WHAT IS EXPECTED:
Filter the material, keeping only lines with the word "will".

MATERIAL FOR THE TASK:
··········
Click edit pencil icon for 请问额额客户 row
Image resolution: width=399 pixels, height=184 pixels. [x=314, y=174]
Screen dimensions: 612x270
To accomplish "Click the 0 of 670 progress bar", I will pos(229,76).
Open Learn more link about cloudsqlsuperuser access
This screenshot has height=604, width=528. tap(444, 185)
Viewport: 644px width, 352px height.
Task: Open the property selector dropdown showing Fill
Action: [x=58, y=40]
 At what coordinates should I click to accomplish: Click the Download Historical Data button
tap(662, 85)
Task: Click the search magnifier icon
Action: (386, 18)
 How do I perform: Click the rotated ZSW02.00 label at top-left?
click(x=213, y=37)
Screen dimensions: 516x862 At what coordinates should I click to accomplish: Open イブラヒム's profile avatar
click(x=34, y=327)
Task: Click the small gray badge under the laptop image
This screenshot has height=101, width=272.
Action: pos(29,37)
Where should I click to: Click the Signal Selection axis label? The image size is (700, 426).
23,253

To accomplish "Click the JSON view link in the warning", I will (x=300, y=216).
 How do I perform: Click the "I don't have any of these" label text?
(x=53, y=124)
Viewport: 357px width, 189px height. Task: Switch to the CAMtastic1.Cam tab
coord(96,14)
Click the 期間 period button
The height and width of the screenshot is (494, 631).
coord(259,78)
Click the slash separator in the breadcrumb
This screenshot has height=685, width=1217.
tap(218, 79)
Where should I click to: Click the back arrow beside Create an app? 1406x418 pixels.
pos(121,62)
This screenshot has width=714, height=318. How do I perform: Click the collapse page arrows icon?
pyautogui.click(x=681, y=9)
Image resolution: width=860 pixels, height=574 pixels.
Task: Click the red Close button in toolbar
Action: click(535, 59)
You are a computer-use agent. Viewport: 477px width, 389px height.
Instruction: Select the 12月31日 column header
··········
ANSWER TO THIS TASK:
To accomplish "Click the 0 of 670 progress bar", I will pos(229,76).
To accomplish "Click the JSON view link in the warning", I will (x=300, y=216).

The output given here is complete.